Researchers at IIT-Istituto Italiano di Tecnologia fabricated an artificial device reproducing a 1:1 scale model of the blood-brain barrier (BBB), the anatomical and functional structure that protects the central nervous system from external substances, such as contaminants, but also drugs when they are injected intravenously into the body. The device, which is a combination of artificial and biological components, will be fundamental for studying new therapeutic strategies to overcome blood-brain barrier and treat brain diseases, such as tumors.
The study was coordinated by Gianni Ciofani, researcher at IIT in Pontedera (Pisa) and Professor at Politecnico di Torino, in the framework of the research project SLaMM funded by the European Research Council (ERC) and aiming at developing new nanotechnologies for the treatment of brain diseases.

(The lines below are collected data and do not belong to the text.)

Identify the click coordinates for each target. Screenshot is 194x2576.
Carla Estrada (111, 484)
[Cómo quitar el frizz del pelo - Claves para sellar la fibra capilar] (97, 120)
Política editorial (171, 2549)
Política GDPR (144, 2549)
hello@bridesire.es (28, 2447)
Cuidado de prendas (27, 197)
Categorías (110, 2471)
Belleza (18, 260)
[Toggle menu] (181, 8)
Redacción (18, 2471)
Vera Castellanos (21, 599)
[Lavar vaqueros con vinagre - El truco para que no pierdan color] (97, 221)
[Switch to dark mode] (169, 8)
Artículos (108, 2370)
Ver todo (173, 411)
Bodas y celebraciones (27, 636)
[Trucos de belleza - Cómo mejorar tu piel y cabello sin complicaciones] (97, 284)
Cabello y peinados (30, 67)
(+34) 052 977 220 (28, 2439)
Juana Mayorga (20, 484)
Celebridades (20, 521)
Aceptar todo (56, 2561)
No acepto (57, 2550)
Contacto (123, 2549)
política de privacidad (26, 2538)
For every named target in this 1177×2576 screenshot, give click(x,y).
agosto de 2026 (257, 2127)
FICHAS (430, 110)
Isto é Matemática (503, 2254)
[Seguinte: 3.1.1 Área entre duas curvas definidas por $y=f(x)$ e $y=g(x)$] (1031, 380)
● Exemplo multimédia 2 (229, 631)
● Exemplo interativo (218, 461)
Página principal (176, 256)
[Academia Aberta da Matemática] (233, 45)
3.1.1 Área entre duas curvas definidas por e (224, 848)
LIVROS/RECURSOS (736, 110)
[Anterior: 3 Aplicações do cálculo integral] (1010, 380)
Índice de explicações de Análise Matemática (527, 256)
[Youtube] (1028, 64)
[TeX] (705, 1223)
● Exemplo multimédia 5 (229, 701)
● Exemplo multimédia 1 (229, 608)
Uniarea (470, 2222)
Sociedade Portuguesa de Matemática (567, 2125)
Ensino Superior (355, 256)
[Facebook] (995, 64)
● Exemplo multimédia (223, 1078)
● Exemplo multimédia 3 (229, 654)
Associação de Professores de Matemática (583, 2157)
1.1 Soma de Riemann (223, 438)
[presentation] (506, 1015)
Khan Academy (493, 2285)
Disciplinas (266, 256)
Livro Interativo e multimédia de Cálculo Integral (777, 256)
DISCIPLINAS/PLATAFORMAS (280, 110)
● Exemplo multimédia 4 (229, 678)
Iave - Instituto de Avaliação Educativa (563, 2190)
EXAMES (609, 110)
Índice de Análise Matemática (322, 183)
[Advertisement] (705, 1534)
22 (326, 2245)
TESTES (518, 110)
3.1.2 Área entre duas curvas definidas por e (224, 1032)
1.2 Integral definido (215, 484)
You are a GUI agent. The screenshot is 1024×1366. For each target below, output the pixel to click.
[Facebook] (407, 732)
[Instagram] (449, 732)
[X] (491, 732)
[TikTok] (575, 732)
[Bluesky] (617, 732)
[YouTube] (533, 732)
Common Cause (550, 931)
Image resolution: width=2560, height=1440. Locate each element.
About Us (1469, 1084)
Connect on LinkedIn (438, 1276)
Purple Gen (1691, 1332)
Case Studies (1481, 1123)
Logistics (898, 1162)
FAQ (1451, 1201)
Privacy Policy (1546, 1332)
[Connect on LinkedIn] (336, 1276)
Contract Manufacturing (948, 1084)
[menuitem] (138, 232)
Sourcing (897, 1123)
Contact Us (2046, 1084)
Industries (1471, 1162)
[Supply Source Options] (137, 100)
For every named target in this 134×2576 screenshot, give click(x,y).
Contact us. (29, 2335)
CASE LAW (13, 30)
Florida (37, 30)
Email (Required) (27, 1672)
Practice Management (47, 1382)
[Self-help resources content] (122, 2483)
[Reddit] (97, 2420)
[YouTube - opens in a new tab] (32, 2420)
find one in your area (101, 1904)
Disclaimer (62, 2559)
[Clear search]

The device is described in a paper published by the scientific journal Small (“A 3D Real-Scale, Biomimetic, and Biohybrid Model of the Blood-Brain Barrier Fabricated through Two-Photon Lithography”) and highlighted by the journal inside cover: it is a microfluidic device that combines artificial components made with 3-D advanced microfabrication techniques (two-photon lithography) and biological ones, that is endothelial cells (the cells covering blood vessels).
The microprinting was realized with advanced 3D printing technologies (Nanoscribe), that make use of a laser that scans through a liquid photopolymer and solidifies the material locally and layer by layer building complex 3D objects with submicron resolution. Using this manufacturing technique researchers were able to engineer an accurate real-scale model of the BBB made from a photopolymer resin.